(Item coordinate data)

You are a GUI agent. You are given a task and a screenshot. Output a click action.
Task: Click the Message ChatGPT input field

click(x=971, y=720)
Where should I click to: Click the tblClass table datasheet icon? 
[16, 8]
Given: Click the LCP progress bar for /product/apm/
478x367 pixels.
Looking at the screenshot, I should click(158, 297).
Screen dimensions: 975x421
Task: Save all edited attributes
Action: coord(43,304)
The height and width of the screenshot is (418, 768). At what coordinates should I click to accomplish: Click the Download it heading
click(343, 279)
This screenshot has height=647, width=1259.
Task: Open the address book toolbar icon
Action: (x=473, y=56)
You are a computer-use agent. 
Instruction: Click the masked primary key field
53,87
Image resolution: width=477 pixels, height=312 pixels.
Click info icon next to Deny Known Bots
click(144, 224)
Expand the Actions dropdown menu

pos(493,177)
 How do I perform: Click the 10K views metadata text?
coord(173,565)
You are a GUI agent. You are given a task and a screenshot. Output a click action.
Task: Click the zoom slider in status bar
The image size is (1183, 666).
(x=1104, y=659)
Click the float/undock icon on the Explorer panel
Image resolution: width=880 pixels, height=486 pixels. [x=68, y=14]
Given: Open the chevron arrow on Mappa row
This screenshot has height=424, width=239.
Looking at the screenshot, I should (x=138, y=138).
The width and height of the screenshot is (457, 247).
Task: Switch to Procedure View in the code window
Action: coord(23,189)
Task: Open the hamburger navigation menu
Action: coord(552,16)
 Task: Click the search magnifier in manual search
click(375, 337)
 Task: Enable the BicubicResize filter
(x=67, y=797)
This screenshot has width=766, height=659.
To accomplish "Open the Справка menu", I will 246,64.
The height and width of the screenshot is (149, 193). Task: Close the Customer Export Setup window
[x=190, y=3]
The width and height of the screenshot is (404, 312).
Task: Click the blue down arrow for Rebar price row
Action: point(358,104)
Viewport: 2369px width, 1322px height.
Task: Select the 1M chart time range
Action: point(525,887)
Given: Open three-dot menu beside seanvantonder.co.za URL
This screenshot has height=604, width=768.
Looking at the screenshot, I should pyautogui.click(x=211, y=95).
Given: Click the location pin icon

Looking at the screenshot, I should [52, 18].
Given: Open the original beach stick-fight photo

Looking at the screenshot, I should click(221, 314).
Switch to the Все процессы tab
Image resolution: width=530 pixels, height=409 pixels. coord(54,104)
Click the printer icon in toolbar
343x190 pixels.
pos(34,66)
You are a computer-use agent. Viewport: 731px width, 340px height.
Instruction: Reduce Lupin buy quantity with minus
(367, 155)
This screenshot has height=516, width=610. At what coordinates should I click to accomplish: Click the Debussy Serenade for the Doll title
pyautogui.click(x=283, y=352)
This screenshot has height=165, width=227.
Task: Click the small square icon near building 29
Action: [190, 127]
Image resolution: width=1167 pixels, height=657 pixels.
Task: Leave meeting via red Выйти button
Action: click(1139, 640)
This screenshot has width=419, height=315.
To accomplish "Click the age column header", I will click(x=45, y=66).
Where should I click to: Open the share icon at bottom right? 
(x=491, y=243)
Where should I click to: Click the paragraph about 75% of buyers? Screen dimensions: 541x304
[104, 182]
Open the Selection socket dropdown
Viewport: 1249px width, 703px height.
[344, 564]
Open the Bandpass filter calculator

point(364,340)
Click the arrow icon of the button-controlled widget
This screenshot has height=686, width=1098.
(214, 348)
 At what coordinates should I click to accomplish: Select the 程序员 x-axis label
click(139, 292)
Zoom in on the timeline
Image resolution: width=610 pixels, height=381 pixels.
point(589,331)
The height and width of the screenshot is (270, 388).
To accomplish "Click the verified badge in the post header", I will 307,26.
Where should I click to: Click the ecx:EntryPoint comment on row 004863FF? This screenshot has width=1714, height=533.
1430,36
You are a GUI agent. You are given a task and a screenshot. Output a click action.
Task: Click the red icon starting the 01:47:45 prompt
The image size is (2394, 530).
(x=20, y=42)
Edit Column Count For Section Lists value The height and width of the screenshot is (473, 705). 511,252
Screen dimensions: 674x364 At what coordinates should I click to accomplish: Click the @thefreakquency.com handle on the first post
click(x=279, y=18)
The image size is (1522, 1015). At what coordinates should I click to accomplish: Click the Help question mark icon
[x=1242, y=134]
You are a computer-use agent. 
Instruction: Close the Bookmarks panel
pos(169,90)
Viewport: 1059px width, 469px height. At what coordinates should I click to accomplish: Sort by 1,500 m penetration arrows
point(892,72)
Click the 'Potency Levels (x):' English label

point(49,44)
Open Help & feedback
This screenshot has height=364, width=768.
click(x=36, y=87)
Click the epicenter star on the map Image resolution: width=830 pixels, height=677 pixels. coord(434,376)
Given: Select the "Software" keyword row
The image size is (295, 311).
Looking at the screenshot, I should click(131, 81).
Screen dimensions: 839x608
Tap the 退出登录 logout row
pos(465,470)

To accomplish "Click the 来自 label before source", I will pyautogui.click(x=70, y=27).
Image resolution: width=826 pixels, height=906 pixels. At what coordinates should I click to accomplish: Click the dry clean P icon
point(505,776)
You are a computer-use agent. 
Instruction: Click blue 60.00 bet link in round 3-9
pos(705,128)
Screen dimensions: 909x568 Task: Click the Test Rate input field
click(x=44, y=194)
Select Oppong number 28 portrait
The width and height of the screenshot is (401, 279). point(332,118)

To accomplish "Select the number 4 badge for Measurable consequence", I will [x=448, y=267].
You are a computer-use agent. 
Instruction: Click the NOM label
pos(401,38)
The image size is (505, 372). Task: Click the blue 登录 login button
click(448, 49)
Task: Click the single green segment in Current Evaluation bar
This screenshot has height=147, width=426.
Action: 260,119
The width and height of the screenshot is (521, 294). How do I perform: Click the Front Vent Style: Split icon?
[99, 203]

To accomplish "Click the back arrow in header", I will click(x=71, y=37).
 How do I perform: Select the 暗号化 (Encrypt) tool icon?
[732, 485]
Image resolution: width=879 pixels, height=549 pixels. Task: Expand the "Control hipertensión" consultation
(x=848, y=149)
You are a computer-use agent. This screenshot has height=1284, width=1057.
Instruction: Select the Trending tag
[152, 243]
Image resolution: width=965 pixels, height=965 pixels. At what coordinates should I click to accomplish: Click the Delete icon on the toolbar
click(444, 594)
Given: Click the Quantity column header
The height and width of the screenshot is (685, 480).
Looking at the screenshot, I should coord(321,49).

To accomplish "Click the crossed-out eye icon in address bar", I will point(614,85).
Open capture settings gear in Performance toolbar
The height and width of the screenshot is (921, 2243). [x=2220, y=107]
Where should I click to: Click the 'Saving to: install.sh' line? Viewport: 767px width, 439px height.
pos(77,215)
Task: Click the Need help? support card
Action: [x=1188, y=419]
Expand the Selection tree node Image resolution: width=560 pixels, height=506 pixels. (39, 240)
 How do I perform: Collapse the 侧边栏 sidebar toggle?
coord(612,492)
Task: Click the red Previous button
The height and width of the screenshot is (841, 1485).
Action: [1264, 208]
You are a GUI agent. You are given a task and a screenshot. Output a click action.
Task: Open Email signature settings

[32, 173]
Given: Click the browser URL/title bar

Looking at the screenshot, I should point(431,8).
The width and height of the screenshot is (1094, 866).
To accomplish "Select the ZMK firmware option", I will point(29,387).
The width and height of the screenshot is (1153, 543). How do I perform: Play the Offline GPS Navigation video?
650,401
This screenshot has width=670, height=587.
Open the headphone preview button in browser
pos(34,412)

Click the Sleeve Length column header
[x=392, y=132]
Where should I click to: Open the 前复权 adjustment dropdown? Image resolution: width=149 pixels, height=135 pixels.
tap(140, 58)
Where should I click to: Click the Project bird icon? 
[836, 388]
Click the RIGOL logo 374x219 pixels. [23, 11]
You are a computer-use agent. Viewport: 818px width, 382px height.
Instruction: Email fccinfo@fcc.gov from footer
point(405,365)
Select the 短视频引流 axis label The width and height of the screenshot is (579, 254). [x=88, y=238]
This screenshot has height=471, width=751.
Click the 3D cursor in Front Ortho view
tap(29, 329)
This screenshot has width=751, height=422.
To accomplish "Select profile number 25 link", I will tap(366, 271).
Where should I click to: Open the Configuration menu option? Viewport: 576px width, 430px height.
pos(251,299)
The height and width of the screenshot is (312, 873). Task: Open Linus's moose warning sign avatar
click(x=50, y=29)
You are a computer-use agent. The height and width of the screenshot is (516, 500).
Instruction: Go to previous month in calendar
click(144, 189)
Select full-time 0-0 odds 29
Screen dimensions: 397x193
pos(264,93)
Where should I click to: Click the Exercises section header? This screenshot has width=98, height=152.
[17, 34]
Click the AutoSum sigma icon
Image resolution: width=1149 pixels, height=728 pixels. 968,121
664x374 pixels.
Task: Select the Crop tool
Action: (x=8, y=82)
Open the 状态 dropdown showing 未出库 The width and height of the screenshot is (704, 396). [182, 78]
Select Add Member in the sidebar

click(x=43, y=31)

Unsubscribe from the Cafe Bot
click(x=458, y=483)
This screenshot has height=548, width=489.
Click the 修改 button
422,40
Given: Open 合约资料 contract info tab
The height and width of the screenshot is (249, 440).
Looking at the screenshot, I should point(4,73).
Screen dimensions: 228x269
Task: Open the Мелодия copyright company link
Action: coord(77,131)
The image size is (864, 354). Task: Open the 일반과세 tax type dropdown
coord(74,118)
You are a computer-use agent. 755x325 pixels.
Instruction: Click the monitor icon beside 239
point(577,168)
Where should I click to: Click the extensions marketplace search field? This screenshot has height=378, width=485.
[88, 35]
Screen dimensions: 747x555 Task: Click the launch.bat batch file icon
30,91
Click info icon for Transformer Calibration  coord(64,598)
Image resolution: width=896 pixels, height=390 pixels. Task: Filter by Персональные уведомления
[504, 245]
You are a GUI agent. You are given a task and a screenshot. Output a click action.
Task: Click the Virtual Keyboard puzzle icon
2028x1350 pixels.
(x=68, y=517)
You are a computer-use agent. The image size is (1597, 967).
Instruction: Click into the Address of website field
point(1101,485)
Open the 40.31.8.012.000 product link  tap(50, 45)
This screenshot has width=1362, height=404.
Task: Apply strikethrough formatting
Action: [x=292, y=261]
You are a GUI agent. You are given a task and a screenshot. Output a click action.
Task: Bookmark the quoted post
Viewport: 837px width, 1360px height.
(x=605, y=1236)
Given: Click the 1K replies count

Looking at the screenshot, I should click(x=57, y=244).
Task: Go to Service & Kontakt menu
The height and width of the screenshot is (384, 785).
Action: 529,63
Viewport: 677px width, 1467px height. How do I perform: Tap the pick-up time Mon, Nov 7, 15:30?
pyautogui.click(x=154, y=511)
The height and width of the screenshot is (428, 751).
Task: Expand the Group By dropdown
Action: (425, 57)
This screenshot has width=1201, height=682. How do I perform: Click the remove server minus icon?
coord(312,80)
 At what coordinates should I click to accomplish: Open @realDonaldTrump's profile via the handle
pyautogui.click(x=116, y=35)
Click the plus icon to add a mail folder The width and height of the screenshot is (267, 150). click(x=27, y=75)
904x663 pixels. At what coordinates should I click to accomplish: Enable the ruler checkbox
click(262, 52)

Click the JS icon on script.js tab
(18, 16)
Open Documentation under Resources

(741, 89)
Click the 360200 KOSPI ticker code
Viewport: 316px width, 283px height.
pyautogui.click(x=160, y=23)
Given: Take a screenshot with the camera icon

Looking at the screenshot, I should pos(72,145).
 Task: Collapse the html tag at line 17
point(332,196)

» **The task**
Copy the items verbatim, beginning at the line that contains "This screenshot has width=419, height=315." and ending after the line that contains "click(x=279, y=18)".

» **Answer to the exercise**
This screenshot has width=419, height=315.
To accomplish "Click the age column header", I will click(x=45, y=66).
Where should I click to: Open the share icon at bottom right? 
(x=491, y=243)
Where should I click to: Click the paragraph about 75% of buyers? Screen dimensions: 541x304
[104, 182]
Open the Selection socket dropdown
Viewport: 1249px width, 703px height.
[344, 564]
Open the Bandpass filter calculator

point(364,340)
Click the arrow icon of the button-controlled widget
This screenshot has height=686, width=1098.
(214, 348)
 At what coordinates should I click to accomplish: Select the 程序员 x-axis label
click(139, 292)
Zoom in on the timeline
Image resolution: width=610 pixels, height=381 pixels.
point(589,331)
The height and width of the screenshot is (270, 388).
To accomplish "Click the verified badge in the post header", I will 307,26.
Where should I click to: Click the ecx:EntryPoint comment on row 004863FF? This screenshot has width=1714, height=533.
1430,36
You are a GUI agent. You are given a task and a screenshot. Output a click action.
Task: Click the red icon starting the 01:47:45 prompt
The image size is (2394, 530).
(x=20, y=42)
Edit Column Count For Section Lists value The height and width of the screenshot is (473, 705). 511,252
Screen dimensions: 674x364 At what coordinates should I click to accomplish: Click the @thefreakquency.com handle on the first post
click(x=279, y=18)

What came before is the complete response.